Although most developers know or heard that GPGPUs are good at speeding up machine learning programs hardly anyone can say why. This talk will provide details about the implementation of modern techniques like convolutional and recurrent neural networks and how they relate to the advanced design features of today's processors: CPUs with short vectors, GPGPUs, custom FPGAs/ASICs.
The characteristics of current or future versions of those CPUs are described with the background of different machine learning workshops which will hopefully lead to the audience understanding better which hardware to use for what problem and how to adjust the implementation to work best with the given hardware.
Nothing really is needed except some basic understanding of how processors work (especially concurrent execution) and perhaps a bit of linear algebra to follow the machine learning examples. That latter isn't really necessary, though, since one can regard ML just one specific HPC problem and instead take away just the general information.

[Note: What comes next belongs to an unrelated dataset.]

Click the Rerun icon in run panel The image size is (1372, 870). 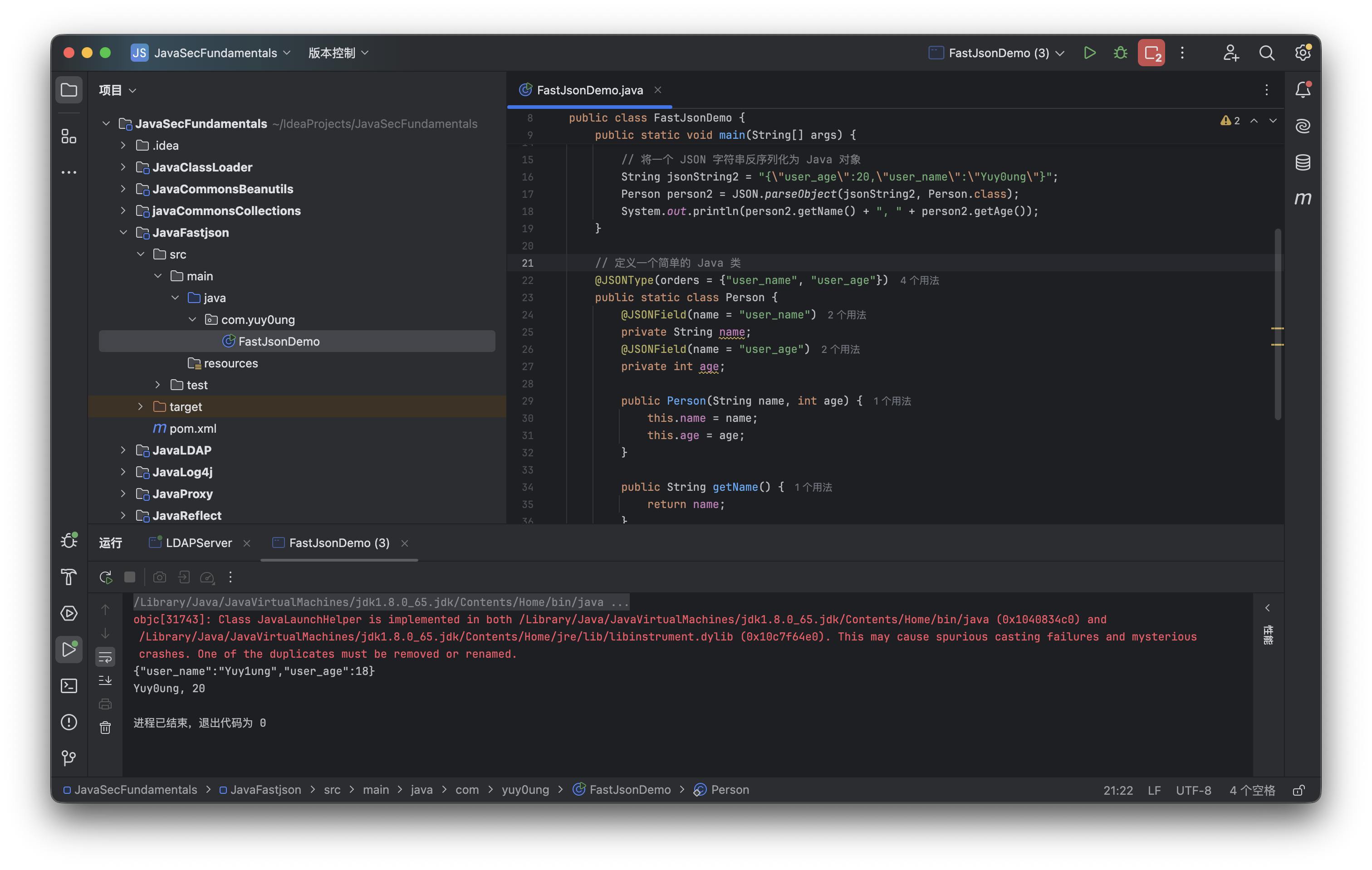click(105, 577)
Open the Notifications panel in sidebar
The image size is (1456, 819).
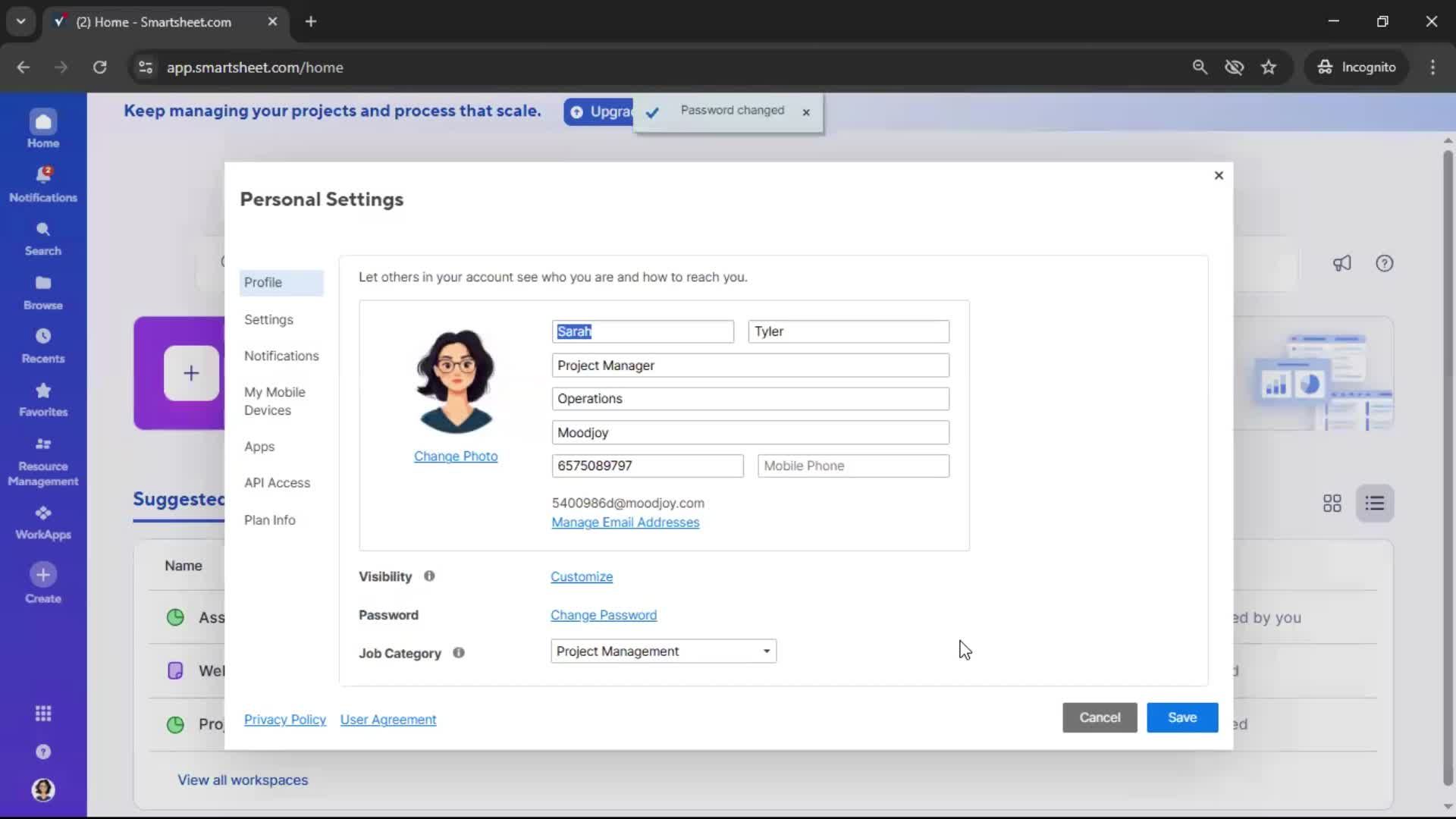(x=43, y=184)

I found a lot of half-knowledge in the areas of CPU design and of machine learning (the currently fashionable technology). Just saying "GPGPU are good for that" isn't useful since like all problems ML is diverse and in many cases the implementation was changed and limited by the available hardware instead of the necessity and ability of the algorithm. People have to know a lot about ML, CPUs, OSes, and development tools to make correct decisions. Maybe even to understand and judge the remainder of the conference problem.
// Ulrich Drepper
is back working at Red Hat in the Office of Technology working on the next generation machine learning and high performance projects after a seven year stint at a Wall Street firm. All through his career he had interest in understanding how to make most out of the available hardware and wants others to know and care, too.